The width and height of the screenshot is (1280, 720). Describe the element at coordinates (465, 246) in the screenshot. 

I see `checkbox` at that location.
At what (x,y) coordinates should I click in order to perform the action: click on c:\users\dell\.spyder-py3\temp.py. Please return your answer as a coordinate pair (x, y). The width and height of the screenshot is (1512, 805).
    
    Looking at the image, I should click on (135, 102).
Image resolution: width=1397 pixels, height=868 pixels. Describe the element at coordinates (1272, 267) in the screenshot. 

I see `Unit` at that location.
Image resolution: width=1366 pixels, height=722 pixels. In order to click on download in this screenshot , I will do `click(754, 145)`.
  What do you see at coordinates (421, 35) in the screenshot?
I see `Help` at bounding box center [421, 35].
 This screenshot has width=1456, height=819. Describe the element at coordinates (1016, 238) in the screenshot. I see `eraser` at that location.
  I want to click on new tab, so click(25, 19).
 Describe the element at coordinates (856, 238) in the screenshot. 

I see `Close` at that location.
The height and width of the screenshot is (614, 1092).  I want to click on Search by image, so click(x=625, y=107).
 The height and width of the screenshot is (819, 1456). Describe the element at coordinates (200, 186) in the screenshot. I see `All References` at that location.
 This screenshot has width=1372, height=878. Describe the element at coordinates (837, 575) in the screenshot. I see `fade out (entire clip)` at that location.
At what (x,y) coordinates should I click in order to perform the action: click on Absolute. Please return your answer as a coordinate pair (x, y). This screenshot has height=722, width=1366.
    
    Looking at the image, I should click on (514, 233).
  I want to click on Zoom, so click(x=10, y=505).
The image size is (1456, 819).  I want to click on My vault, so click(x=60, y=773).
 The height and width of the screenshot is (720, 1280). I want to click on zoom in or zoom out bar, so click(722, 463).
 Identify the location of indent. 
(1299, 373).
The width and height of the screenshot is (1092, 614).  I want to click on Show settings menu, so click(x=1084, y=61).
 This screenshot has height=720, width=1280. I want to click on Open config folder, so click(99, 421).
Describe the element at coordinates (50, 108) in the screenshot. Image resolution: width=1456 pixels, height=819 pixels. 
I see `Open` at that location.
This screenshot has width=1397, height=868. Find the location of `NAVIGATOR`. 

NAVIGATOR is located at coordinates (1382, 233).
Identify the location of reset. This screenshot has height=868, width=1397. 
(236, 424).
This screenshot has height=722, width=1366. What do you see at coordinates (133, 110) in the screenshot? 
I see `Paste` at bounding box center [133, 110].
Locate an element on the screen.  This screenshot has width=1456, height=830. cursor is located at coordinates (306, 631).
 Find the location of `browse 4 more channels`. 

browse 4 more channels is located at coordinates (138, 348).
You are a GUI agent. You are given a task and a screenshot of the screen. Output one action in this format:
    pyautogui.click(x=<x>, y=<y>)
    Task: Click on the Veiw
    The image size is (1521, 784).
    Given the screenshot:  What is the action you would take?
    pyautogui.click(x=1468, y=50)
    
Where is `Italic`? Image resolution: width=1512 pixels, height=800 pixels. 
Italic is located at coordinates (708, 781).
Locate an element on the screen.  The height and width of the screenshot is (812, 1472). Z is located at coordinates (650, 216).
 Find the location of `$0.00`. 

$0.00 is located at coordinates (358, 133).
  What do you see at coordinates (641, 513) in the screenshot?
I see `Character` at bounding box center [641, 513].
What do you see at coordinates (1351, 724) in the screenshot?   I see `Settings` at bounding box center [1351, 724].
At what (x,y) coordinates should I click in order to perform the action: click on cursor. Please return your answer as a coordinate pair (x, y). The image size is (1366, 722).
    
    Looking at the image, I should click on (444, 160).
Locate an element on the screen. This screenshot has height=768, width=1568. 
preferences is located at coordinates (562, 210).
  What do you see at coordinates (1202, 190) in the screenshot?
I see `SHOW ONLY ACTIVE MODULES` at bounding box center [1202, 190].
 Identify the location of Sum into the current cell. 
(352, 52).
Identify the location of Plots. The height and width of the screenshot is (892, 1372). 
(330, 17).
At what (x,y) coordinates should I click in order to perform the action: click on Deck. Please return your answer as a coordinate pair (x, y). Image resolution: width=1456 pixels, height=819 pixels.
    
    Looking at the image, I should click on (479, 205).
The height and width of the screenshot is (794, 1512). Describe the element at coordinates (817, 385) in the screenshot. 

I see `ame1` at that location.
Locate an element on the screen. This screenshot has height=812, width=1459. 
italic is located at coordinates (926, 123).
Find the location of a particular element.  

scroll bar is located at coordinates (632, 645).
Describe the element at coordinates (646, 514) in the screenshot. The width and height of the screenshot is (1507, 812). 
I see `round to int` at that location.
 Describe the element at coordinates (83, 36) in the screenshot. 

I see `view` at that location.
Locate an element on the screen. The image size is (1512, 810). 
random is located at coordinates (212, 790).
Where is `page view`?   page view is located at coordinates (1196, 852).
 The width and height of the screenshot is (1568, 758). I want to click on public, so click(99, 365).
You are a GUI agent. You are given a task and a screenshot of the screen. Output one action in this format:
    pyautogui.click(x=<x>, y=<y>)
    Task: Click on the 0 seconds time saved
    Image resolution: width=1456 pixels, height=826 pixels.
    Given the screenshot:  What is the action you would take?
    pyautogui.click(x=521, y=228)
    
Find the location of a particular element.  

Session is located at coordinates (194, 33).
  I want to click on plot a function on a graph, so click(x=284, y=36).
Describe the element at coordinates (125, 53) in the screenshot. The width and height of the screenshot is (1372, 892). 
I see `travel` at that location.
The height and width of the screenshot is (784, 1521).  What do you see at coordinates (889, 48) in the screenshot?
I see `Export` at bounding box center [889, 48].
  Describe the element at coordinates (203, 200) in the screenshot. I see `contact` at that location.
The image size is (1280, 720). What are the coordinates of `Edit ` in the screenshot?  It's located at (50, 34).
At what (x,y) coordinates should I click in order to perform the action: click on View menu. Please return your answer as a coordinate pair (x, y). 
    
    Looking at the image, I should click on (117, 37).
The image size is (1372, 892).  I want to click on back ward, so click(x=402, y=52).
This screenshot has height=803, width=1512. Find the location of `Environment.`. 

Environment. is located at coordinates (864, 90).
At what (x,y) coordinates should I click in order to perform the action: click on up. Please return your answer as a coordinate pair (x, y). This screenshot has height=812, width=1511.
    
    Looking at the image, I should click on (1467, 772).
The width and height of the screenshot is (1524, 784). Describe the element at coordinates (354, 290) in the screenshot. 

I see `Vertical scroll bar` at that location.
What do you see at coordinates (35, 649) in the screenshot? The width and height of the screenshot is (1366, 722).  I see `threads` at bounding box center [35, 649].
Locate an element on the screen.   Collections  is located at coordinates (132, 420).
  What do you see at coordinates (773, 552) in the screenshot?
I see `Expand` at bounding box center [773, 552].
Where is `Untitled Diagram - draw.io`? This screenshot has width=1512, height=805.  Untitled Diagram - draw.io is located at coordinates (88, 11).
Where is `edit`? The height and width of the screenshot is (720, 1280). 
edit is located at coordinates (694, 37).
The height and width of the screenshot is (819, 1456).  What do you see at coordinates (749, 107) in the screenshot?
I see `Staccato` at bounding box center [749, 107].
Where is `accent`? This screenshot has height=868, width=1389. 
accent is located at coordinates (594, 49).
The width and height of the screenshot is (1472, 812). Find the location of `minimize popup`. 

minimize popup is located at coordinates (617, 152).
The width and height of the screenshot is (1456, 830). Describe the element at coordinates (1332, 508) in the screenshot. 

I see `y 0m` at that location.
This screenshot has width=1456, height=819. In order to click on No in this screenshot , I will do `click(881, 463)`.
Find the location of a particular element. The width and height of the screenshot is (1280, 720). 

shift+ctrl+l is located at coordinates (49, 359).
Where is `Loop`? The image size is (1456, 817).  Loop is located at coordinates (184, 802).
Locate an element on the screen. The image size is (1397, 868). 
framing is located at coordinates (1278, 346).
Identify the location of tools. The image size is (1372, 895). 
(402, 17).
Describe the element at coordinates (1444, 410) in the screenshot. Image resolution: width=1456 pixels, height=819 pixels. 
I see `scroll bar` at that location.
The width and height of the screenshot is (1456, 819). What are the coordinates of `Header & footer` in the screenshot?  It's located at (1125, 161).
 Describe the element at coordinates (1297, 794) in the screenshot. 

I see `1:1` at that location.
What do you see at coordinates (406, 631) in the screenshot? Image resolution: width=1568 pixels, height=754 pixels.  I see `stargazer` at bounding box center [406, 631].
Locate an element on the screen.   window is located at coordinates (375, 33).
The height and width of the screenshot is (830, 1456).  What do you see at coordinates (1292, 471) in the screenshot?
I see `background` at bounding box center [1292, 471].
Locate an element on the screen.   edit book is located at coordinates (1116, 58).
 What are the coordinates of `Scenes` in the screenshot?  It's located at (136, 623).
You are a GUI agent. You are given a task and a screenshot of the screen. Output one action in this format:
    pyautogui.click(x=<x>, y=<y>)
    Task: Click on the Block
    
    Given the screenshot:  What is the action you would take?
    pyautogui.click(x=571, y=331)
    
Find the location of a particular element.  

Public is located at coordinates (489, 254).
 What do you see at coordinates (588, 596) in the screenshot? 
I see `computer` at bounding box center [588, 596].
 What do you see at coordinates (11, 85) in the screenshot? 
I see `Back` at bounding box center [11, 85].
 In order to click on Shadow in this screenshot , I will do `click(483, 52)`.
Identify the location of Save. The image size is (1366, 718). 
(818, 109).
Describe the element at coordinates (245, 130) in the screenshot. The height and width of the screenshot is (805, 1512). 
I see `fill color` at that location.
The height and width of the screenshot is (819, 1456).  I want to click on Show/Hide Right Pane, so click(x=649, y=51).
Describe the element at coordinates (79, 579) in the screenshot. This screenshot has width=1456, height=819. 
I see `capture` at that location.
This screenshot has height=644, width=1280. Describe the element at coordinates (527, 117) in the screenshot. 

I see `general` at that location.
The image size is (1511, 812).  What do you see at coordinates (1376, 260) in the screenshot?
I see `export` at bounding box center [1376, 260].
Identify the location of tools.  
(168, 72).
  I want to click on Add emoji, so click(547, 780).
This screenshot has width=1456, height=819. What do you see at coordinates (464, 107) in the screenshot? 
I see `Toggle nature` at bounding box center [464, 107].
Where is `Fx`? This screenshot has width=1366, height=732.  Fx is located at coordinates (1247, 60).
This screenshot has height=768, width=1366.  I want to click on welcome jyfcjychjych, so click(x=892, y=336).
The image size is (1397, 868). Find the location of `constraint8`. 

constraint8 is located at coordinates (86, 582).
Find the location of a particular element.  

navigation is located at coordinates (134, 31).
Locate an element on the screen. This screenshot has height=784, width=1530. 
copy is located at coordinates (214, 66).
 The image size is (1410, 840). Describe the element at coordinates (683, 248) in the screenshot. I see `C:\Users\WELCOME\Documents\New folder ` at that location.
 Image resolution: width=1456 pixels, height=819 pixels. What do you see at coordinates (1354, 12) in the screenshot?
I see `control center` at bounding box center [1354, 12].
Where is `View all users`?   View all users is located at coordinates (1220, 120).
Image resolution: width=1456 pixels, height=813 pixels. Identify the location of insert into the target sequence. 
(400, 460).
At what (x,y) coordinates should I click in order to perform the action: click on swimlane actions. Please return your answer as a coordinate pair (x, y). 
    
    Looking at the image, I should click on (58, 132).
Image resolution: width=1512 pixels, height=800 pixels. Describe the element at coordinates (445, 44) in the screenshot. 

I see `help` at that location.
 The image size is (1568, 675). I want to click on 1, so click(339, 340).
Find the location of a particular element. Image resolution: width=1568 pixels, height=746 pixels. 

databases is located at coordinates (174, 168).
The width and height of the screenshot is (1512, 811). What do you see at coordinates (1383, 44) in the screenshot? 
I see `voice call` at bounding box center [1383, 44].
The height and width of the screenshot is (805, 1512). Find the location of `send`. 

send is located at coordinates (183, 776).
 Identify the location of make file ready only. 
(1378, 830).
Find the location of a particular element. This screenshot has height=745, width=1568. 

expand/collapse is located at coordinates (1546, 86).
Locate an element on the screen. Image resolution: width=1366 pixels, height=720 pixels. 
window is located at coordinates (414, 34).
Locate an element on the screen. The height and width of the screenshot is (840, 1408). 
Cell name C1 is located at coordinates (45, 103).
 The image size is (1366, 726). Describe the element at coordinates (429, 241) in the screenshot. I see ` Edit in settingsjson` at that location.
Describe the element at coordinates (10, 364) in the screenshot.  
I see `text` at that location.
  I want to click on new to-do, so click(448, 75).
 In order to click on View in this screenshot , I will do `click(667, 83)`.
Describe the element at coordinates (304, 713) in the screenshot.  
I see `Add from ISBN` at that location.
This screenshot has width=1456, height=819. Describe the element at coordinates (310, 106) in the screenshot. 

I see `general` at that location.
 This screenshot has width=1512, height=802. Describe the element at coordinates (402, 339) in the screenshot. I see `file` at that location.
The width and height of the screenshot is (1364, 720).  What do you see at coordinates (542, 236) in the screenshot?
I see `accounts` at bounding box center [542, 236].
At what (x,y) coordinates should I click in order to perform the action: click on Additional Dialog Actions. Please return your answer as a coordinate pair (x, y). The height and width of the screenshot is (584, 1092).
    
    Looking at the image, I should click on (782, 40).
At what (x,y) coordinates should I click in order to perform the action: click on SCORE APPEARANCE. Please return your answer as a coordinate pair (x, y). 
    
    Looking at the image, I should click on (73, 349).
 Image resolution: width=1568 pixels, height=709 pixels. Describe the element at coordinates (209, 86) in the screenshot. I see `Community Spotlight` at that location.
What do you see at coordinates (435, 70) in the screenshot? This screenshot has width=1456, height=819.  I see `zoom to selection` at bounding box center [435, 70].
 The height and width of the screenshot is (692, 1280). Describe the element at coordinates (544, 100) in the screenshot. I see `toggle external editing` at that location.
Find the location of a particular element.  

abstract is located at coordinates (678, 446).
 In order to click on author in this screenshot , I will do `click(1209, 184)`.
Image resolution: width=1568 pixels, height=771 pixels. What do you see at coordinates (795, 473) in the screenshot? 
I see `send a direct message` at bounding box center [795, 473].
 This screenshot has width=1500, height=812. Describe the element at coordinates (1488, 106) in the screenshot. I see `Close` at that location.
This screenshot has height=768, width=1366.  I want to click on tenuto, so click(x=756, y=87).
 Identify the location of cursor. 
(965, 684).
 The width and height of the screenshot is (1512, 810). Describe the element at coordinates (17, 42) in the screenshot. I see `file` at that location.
-----
Output the data as a JSON list of strings, one per line with blank lines omitted, beginning at the line that contains "The width and height of the screenshot is (1092, 614)." and ending with the line that contains "coordinates (306, 631).".

[
  "The width and height of the screenshot is (1092, 614).  I want to click on Show settings menu, so click(x=1084, y=61).",
  " This screenshot has height=720, width=1280. I want to click on Open config folder, so click(99, 421).",
  "Describe the element at coordinates (50, 108) in the screenshot. Image resolution: width=1456 pixels, height=819 pixels. ",
  "I see `Open` at that location.",
  "This screenshot has width=1397, height=868. Find the location of `NAVIGATOR`. ",
  "NAVIGATOR is located at coordinates (1382, 233).",
  "Identify the location of reset. This screenshot has height=868, width=1397. ",
  "(236, 424).",
  "This screenshot has height=722, width=1366. What do you see at coordinates (133, 110) in the screenshot? ",
  "I see `Paste` at bounding box center [133, 110].",
  "Locate an element on the screen.  This screenshot has width=1456, height=830. cursor is located at coordinates (306, 631)."
]